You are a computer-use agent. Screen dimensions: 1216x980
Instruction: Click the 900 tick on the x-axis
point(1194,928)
---
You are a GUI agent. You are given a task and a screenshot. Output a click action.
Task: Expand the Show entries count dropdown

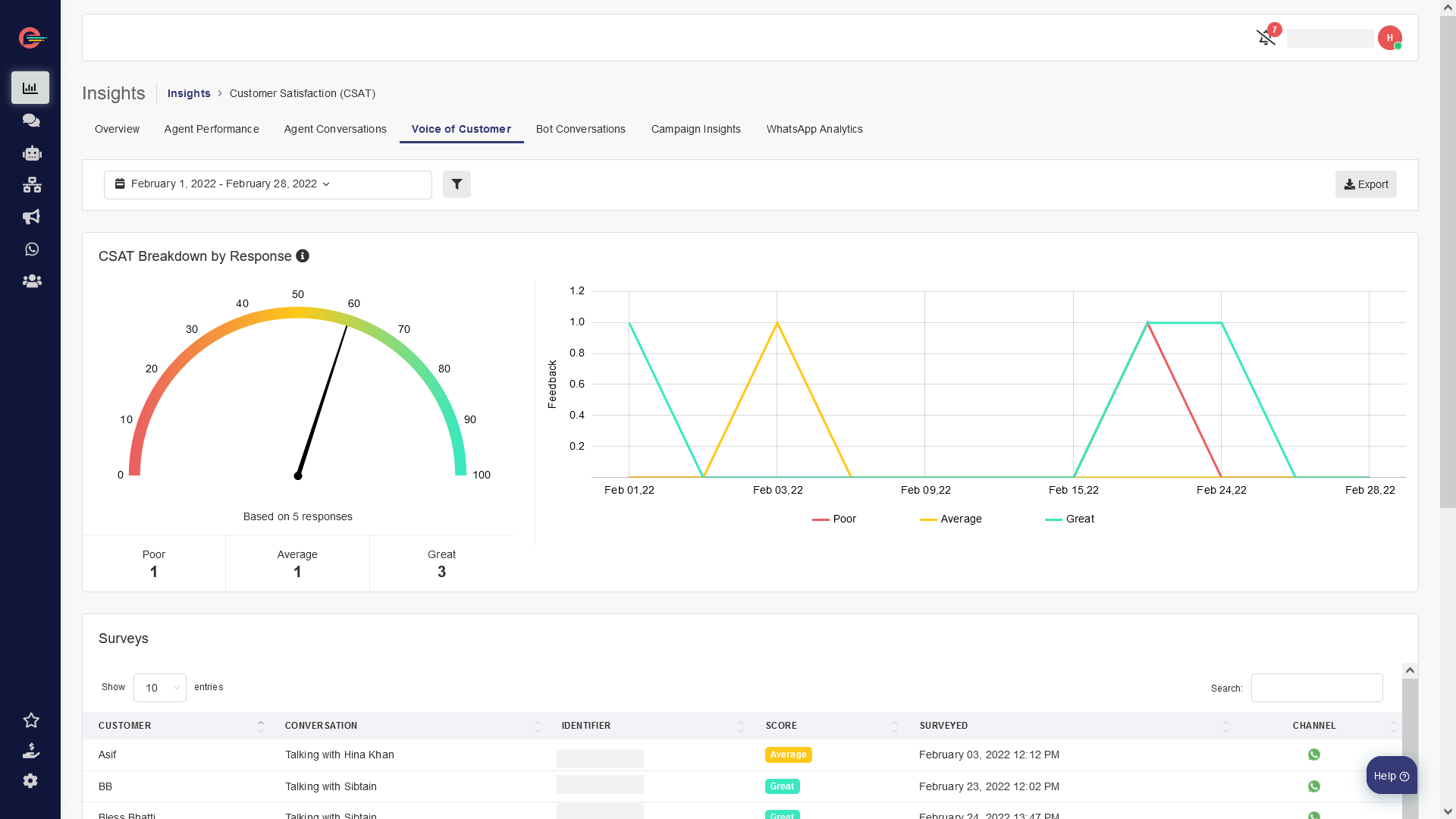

- _THE PROBLEM_
Within the material above, find every line containing the word "agent" and copy it.

- _PROBLEM SOLUTION_
You are a computer-use agent. Screen dimensions: 1216x980
You are a GUI agent. You are given a task and a screenshot. Output a click action.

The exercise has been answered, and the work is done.